__What to produce__: The answer must be an exact restatement of all the data.

__Material for the task__:
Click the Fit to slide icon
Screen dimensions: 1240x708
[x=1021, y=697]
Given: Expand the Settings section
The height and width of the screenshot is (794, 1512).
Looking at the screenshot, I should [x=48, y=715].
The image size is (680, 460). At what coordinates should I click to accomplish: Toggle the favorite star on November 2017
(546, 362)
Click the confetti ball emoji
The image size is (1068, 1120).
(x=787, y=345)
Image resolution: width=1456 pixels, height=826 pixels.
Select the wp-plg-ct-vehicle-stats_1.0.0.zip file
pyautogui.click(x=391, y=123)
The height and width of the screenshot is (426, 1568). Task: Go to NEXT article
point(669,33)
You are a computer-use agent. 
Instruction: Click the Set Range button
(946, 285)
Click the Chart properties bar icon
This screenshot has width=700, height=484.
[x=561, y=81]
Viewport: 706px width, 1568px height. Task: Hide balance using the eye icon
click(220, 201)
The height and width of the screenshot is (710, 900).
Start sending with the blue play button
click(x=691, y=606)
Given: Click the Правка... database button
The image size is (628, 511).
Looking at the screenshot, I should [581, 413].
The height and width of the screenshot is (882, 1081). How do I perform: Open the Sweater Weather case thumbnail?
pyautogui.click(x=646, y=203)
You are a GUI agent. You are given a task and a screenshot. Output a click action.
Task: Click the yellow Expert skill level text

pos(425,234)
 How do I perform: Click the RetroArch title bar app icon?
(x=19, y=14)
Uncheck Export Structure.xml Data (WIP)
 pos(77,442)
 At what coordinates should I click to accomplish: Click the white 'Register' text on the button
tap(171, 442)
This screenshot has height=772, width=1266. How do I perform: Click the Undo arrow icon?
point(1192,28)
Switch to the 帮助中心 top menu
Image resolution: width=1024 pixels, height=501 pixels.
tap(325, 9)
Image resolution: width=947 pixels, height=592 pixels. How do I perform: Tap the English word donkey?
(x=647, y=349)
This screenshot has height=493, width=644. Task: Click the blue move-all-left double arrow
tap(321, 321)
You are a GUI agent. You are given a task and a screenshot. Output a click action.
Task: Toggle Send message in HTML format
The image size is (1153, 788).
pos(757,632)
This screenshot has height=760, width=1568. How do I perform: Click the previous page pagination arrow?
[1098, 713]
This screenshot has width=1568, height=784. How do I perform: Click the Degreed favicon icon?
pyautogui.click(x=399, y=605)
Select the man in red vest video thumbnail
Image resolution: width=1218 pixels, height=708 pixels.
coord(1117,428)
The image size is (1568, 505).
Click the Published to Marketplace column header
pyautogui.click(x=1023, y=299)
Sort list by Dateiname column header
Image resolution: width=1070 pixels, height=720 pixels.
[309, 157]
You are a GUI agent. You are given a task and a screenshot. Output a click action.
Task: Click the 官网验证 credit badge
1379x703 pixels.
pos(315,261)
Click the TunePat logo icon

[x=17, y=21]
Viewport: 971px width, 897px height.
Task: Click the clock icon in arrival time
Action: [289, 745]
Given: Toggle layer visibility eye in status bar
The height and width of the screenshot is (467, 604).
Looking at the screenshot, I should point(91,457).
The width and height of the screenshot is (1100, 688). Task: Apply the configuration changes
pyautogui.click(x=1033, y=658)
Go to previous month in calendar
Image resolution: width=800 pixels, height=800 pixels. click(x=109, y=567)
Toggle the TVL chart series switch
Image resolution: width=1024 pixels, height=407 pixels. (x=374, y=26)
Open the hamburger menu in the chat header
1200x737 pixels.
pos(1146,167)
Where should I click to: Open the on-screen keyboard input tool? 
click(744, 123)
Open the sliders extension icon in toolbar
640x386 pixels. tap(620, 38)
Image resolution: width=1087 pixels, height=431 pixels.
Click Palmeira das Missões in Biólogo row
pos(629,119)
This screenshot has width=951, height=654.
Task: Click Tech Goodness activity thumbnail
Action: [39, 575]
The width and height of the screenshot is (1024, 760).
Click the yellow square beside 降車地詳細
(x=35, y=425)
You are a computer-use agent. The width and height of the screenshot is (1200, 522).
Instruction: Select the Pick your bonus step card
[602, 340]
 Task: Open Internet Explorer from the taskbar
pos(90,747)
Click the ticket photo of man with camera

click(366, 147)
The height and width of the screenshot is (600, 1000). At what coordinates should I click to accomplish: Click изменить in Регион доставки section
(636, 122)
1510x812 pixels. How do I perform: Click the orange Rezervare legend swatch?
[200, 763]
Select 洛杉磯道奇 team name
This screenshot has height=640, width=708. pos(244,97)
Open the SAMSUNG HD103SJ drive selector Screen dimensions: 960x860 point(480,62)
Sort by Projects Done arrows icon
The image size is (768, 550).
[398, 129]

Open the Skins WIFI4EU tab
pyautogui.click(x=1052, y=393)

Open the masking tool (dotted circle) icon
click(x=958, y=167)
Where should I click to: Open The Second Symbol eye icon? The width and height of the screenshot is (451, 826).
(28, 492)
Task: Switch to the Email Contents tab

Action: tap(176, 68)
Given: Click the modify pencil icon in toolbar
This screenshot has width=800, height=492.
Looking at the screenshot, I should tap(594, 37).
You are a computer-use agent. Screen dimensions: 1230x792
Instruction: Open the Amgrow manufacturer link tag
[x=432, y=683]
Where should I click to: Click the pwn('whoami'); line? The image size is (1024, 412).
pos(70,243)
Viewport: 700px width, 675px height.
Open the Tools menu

__Task solution__:
Click the Fit to slide icon
Screen dimensions: 1240x708
[x=1021, y=697]
Given: Expand the Settings section
The height and width of the screenshot is (794, 1512).
Looking at the screenshot, I should [x=48, y=715].
The image size is (680, 460). At what coordinates should I click to accomplish: Toggle the favorite star on November 2017
(546, 362)
Click the confetti ball emoji
The image size is (1068, 1120).
(x=787, y=345)
Image resolution: width=1456 pixels, height=826 pixels.
Select the wp-plg-ct-vehicle-stats_1.0.0.zip file
pyautogui.click(x=391, y=123)
The height and width of the screenshot is (426, 1568). Task: Go to NEXT article
point(669,33)
You are a computer-use agent. 
Instruction: Click the Set Range button
(946, 285)
Click the Chart properties bar icon
This screenshot has width=700, height=484.
[x=561, y=81]
Viewport: 706px width, 1568px height. Task: Hide balance using the eye icon
click(220, 201)
The height and width of the screenshot is (710, 900).
Start sending with the blue play button
click(x=691, y=606)
Given: Click the Правка... database button
The image size is (628, 511).
Looking at the screenshot, I should [581, 413].
The height and width of the screenshot is (882, 1081). How do I perform: Open the Sweater Weather case thumbnail?
pyautogui.click(x=646, y=203)
You are a GUI agent. You are given a task and a screenshot. Output a click action.
Task: Click the yellow Expert skill level text

pos(425,234)
 How do I perform: Click the RetroArch title bar app icon?
(x=19, y=14)
Uncheck Export Structure.xml Data (WIP)
 pos(77,442)
 At what coordinates should I click to accomplish: Click the white 'Register' text on the button
tap(171, 442)
This screenshot has height=772, width=1266. How do I perform: Click the Undo arrow icon?
point(1192,28)
Switch to the 帮助中心 top menu
Image resolution: width=1024 pixels, height=501 pixels.
tap(325, 9)
Image resolution: width=947 pixels, height=592 pixels. How do I perform: Tap the English word donkey?
(x=647, y=349)
This screenshot has height=493, width=644. Task: Click the blue move-all-left double arrow
tap(321, 321)
You are a GUI agent. You are given a task and a screenshot. Output a click action.
Task: Toggle Send message in HTML format
The image size is (1153, 788).
pos(757,632)
This screenshot has height=760, width=1568. How do I perform: Click the previous page pagination arrow?
[1098, 713]
This screenshot has width=1568, height=784. How do I perform: Click the Degreed favicon icon?
pyautogui.click(x=399, y=605)
Select the man in red vest video thumbnail
Image resolution: width=1218 pixels, height=708 pixels.
coord(1117,428)
The image size is (1568, 505).
Click the Published to Marketplace column header
pyautogui.click(x=1023, y=299)
Sort list by Dateiname column header
Image resolution: width=1070 pixels, height=720 pixels.
[309, 157]
You are a GUI agent. You are given a task and a screenshot. Output a click action.
Task: Click the 官网验证 credit badge
1379x703 pixels.
pos(315,261)
Click the TunePat logo icon

[x=17, y=21]
Viewport: 971px width, 897px height.
Task: Click the clock icon in arrival time
Action: [289, 745]
Given: Toggle layer visibility eye in status bar
The height and width of the screenshot is (467, 604).
Looking at the screenshot, I should point(91,457).
The width and height of the screenshot is (1100, 688). Task: Apply the configuration changes
pyautogui.click(x=1033, y=658)
Go to previous month in calendar
Image resolution: width=800 pixels, height=800 pixels. click(x=109, y=567)
Toggle the TVL chart series switch
Image resolution: width=1024 pixels, height=407 pixels. (x=374, y=26)
Open the hamburger menu in the chat header
1200x737 pixels.
pos(1146,167)
Where should I click to: Open the on-screen keyboard input tool? 
click(744, 123)
Open the sliders extension icon in toolbar
640x386 pixels. tap(620, 38)
Image resolution: width=1087 pixels, height=431 pixels.
Click Palmeira das Missões in Biólogo row
pos(629,119)
This screenshot has width=951, height=654.
Task: Click Tech Goodness activity thumbnail
Action: [39, 575]
The width and height of the screenshot is (1024, 760).
Click the yellow square beside 降車地詳細
(x=35, y=425)
You are a computer-use agent. The width and height of the screenshot is (1200, 522).
Instruction: Select the Pick your bonus step card
[602, 340]
 Task: Open Internet Explorer from the taskbar
pos(90,747)
Click the ticket photo of man with camera

click(366, 147)
The height and width of the screenshot is (600, 1000). At what coordinates should I click to accomplish: Click изменить in Регион доставки section
(636, 122)
1510x812 pixels. How do I perform: Click the orange Rezervare legend swatch?
[200, 763]
Select 洛杉磯道奇 team name
This screenshot has height=640, width=708. pos(244,97)
Open the SAMSUNG HD103SJ drive selector Screen dimensions: 960x860 point(480,62)
Sort by Projects Done arrows icon
The image size is (768, 550).
[398, 129]

Open the Skins WIFI4EU tab
pyautogui.click(x=1052, y=393)

Open the masking tool (dotted circle) icon
click(x=958, y=167)
Where should I click to: Open The Second Symbol eye icon? The width and height of the screenshot is (451, 826).
(28, 492)
Task: Switch to the Email Contents tab

Action: tap(176, 68)
Given: Click the modify pencil icon in toolbar
This screenshot has width=800, height=492.
Looking at the screenshot, I should tap(594, 37).
You are a computer-use agent. Screen dimensions: 1230x792
Instruction: Open the Amgrow manufacturer link tag
[x=432, y=683]
Where should I click to: Click the pwn('whoami'); line? The image size is (1024, 412).
pos(70,243)
Viewport: 700px width, 675px height.
Open the Tools menu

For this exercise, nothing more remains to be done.